Segment Start: Data
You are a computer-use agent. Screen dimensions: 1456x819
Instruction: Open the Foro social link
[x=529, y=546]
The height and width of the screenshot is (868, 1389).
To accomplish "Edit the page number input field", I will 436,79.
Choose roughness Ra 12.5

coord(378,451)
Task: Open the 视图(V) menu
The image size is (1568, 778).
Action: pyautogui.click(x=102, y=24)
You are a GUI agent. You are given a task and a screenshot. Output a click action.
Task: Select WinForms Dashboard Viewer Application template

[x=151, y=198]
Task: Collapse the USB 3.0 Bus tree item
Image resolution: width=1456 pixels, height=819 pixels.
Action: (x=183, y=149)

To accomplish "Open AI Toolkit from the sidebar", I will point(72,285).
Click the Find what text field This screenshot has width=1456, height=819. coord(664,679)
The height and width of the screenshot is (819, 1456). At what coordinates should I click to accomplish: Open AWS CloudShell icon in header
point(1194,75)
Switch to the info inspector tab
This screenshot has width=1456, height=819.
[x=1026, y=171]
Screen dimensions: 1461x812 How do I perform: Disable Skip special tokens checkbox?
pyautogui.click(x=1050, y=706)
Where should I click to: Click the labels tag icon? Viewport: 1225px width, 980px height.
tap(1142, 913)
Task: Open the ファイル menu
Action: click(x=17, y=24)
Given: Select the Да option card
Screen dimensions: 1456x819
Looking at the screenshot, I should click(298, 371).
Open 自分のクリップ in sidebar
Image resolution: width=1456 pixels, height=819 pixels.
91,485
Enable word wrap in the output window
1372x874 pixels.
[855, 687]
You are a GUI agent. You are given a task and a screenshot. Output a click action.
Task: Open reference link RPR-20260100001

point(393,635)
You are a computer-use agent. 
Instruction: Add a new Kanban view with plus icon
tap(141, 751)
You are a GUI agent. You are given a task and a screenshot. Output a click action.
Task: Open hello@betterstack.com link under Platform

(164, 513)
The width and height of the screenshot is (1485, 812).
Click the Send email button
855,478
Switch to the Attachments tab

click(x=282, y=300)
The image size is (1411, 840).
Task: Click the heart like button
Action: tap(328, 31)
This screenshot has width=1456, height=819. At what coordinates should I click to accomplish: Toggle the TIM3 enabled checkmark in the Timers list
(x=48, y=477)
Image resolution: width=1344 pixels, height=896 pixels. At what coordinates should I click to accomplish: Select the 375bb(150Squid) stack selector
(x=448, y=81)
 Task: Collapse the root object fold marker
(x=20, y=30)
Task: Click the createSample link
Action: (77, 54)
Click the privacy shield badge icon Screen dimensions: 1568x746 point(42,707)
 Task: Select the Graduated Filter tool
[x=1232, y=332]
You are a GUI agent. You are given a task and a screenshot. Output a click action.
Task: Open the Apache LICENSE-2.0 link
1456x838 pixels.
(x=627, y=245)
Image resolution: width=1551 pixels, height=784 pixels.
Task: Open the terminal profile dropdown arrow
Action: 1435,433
Segment End: Data
* _Problem details_: All of the material must be given again, exactly as it appears above.

* _Solution for this exercise_:
You are a computer-use agent. Screen dimensions: 1456x819
Instruction: Open the Foro social link
[x=529, y=546]
The height and width of the screenshot is (868, 1389).
To accomplish "Edit the page number input field", I will 436,79.
Choose roughness Ra 12.5

coord(378,451)
Task: Open the 视图(V) menu
The image size is (1568, 778).
Action: pyautogui.click(x=102, y=24)
You are a GUI agent. You are given a task and a screenshot. Output a click action.
Task: Select WinForms Dashboard Viewer Application template

[x=151, y=198]
Task: Collapse the USB 3.0 Bus tree item
Image resolution: width=1456 pixels, height=819 pixels.
Action: (x=183, y=149)

To accomplish "Open AI Toolkit from the sidebar", I will point(72,285).
Click the Find what text field This screenshot has width=1456, height=819. coord(664,679)
The height and width of the screenshot is (819, 1456). At what coordinates should I click to accomplish: Open AWS CloudShell icon in header
point(1194,75)
Switch to the info inspector tab
This screenshot has width=1456, height=819.
[x=1026, y=171]
Screen dimensions: 1461x812 How do I perform: Disable Skip special tokens checkbox?
pyautogui.click(x=1050, y=706)
Where should I click to: Click the labels tag icon? Viewport: 1225px width, 980px height.
tap(1142, 913)
Task: Open the ファイル menu
Action: click(x=17, y=24)
Given: Select the Да option card
Screen dimensions: 1456x819
Looking at the screenshot, I should click(298, 371).
Open 自分のクリップ in sidebar
Image resolution: width=1456 pixels, height=819 pixels.
91,485
Enable word wrap in the output window
1372x874 pixels.
[855, 687]
You are a GUI agent. You are given a task and a screenshot. Output a click action.
Task: Open reference link RPR-20260100001

point(393,635)
You are a computer-use agent. 
Instruction: Add a new Kanban view with plus icon
tap(141, 751)
You are a GUI agent. You are given a task and a screenshot. Output a click action.
Task: Open hello@betterstack.com link under Platform

(164, 513)
The width and height of the screenshot is (1485, 812).
Click the Send email button
855,478
Switch to the Attachments tab

click(x=282, y=300)
The image size is (1411, 840).
Task: Click the heart like button
Action: tap(328, 31)
This screenshot has width=1456, height=819. At what coordinates should I click to accomplish: Toggle the TIM3 enabled checkmark in the Timers list
(x=48, y=477)
Image resolution: width=1344 pixels, height=896 pixels. At what coordinates should I click to accomplish: Select the 375bb(150Squid) stack selector
(x=448, y=81)
 Task: Collapse the root object fold marker
(x=20, y=30)
Task: Click the createSample link
Action: (77, 54)
Click the privacy shield badge icon Screen dimensions: 1568x746 point(42,707)
 Task: Select the Graduated Filter tool
[x=1232, y=332]
You are a GUI agent. You are given a task and a screenshot. Output a click action.
Task: Open the Apache LICENSE-2.0 link
1456x838 pixels.
(x=627, y=245)
Image resolution: width=1551 pixels, height=784 pixels.
Task: Open the terminal profile dropdown arrow
Action: 1435,433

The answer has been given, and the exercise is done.